La marque californienne lance 12 formules réparties en six lignes, étend sa présence dans le soin capillaire et renforce la maîtrise de la production, des coûts et de l'échelle.
Kitsch entame une nouvelle étape de sa trajectoire en entrant officiellement dans le segment des shampoings et après-shampooings liquides, une démarche qui marque la transition de la marque, auparavant reconnue principalement pour les accessoires, vers une entreprise de soins capillaires avec un portefeuille plus large et plus structuré.
Fondée à Los Angeles, Kitsch lance sa première collection de formules liquides avec 12 produits répartis sur six gammes : Protéine d'eau de riz, Romarin et biotine, Huile d'argan, Huile de noix de coco, Huile de ricin et Arbre à thé et menthe. Développée pour répondre à différents types de cheveux et besoins, la ligne arrive sur le marché avec une proposition de performance équivalente à celle d'un salon et un prix suggéré de 14 $ US.
Selon la fondatrice Cassandra Thurswell, le développement de formules liquides était à l’étude depuis des années.

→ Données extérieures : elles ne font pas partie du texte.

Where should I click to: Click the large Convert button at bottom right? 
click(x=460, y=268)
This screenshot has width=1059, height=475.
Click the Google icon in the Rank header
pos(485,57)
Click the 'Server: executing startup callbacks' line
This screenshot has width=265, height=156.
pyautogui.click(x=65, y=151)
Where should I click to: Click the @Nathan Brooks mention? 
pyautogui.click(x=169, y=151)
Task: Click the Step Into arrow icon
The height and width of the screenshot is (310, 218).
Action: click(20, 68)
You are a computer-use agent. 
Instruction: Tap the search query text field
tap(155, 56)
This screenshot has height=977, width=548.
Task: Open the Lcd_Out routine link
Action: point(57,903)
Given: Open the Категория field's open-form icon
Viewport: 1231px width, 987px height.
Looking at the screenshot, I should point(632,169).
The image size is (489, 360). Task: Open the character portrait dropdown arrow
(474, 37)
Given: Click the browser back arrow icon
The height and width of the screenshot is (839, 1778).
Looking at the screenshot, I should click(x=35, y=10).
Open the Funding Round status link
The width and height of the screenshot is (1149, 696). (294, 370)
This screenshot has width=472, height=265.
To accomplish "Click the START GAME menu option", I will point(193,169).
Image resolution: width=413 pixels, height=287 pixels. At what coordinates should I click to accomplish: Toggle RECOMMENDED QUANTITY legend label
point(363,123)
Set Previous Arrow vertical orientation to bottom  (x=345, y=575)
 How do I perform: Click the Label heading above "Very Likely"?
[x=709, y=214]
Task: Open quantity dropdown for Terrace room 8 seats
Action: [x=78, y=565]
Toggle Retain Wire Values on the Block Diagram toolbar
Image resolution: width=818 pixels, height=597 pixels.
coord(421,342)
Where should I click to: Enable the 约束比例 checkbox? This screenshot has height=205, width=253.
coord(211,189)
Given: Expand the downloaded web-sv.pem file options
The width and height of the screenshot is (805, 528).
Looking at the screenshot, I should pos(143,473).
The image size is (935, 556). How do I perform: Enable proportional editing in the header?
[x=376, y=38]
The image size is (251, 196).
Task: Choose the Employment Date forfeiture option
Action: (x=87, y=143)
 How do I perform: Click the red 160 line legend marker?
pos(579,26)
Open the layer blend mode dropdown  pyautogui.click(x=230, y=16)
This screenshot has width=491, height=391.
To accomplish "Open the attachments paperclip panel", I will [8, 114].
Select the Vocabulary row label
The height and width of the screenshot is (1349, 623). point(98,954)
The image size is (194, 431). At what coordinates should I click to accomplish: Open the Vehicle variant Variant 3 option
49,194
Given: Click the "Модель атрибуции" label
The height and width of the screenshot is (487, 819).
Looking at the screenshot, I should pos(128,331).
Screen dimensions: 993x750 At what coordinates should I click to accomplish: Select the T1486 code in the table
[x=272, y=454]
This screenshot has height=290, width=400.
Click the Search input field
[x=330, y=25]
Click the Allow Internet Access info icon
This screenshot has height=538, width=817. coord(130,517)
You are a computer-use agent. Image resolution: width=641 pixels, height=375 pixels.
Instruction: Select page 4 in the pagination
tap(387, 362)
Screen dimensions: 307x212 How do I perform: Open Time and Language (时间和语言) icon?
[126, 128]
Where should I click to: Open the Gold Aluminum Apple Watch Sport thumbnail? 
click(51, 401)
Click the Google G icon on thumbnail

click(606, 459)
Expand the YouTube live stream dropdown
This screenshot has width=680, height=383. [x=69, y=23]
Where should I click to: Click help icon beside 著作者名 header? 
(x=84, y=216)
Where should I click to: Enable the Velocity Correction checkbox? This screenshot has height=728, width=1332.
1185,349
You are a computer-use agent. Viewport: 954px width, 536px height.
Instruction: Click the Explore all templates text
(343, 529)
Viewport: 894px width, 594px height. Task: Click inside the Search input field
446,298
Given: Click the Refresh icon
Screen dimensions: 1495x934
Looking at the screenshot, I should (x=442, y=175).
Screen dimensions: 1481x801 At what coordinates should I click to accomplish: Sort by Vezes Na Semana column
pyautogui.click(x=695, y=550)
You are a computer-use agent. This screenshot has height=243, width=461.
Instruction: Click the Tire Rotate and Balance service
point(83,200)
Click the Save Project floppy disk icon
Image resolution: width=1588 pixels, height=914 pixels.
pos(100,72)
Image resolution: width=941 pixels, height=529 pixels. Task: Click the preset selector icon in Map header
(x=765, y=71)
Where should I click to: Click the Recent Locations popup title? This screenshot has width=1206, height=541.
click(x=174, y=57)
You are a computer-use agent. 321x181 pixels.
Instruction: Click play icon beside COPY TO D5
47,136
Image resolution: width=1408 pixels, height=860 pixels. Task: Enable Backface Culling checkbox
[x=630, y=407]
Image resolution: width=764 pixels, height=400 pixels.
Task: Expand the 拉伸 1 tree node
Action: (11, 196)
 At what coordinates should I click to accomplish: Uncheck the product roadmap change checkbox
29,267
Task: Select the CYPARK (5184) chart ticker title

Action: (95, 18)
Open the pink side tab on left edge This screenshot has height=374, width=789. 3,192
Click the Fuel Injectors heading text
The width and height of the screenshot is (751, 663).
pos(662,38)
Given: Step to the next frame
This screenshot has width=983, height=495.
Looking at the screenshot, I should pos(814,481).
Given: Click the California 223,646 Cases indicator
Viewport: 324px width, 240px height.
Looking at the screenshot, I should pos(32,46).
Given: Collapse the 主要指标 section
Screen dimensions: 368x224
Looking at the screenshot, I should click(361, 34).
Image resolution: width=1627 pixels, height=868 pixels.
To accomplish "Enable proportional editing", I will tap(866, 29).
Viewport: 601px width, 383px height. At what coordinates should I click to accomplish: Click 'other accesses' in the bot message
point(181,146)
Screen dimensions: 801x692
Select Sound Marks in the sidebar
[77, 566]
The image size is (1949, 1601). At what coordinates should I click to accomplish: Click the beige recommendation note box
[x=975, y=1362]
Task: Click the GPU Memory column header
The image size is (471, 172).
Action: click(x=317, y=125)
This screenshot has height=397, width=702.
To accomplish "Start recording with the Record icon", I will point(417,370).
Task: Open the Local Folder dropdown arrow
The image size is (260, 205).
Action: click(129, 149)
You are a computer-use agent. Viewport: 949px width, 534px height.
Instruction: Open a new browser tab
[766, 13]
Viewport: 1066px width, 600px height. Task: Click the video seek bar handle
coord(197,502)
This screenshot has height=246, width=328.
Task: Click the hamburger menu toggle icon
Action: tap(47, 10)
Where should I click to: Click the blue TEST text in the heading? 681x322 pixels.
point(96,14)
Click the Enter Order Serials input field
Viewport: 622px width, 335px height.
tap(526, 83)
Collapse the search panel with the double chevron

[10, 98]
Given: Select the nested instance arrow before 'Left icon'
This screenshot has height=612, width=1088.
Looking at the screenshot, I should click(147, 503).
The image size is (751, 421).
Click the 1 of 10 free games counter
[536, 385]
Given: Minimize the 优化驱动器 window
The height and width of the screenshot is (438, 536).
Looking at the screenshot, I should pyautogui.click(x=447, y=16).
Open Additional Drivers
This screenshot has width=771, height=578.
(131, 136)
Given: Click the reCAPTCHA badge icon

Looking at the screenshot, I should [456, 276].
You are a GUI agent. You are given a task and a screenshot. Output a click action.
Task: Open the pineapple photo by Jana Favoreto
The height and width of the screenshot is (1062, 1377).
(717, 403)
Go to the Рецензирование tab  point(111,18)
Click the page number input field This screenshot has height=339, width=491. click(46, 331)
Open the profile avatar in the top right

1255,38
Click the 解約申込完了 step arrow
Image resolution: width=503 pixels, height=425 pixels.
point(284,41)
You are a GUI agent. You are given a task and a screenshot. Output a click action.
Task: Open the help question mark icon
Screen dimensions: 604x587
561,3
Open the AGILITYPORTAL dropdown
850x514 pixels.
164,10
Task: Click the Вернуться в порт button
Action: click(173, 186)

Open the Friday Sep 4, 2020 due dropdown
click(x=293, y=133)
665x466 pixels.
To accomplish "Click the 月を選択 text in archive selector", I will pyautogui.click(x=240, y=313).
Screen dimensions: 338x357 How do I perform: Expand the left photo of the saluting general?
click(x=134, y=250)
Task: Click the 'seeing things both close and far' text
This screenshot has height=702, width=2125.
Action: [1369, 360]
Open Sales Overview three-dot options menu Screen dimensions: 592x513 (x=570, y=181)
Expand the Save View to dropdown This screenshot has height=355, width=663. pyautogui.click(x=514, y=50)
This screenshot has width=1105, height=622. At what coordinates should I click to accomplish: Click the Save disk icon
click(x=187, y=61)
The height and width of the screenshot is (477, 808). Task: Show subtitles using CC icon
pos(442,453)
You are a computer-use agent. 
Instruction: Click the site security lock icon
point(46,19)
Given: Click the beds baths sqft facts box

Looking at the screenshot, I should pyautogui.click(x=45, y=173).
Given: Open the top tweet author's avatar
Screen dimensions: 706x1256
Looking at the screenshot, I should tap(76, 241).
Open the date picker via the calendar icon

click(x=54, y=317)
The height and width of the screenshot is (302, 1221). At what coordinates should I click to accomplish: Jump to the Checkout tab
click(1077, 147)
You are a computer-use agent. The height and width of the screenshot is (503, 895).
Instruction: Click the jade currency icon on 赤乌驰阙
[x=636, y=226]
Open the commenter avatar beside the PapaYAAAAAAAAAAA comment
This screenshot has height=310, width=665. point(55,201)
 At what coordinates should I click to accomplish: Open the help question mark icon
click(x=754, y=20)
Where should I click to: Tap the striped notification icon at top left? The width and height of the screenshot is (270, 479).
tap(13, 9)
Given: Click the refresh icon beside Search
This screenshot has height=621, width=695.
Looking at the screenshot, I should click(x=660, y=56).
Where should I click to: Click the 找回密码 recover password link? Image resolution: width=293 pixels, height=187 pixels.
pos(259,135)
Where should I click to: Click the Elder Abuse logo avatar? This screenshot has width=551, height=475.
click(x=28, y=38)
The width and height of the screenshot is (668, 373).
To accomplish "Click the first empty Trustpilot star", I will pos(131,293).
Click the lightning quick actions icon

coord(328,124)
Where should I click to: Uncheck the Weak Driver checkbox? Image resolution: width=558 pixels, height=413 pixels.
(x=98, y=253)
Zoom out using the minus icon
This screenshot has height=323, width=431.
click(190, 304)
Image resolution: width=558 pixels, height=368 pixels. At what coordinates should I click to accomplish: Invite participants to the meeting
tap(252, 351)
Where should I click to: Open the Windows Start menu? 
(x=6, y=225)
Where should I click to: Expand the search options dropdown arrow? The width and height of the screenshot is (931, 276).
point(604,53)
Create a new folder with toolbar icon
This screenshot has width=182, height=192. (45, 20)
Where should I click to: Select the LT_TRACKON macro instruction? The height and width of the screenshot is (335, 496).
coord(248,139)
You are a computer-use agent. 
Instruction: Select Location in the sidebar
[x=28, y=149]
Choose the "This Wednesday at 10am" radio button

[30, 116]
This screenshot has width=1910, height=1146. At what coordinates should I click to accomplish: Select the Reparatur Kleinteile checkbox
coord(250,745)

Après le lancement de shampoings et d'après-shampooings solides, la marque a commencé à tester des versions liquides en 2021. La décision d'aller de l'avant était cependant stratégique et reposait sur le bon moment pour se développer. Pour le dirigeant, entrer dans ce segment était une évolution naturelle de l’entreprise.
La distribution de la nouvelle ligne commence chez les grands détaillants tels que Target, Ulta Beauty et Amazon, en plus du propre commerce électronique de la marque. Ce lancement renforce la présence de Kitsch dans le commerce de détail omnicanal et augmente sa pertinence dans les catégories à fort chiffre d'affaires du marché des soins capillaires.
Contrairement aux modèles traditionnels, l’entreprise a choisi de ne pas adopter de solutions de fabrication clé en main. Selon Thurswell, Kitsch a choisi de gérer séparément le développement des formules, des parfums et des emballages, garantissant ainsi un meilleur contrôle sur la qualité, les coûts et l'identité du produit. La stratégie reflète le positionnement de la marque visant à maintenir une indépendance opérationnelle et des décisions centralisées.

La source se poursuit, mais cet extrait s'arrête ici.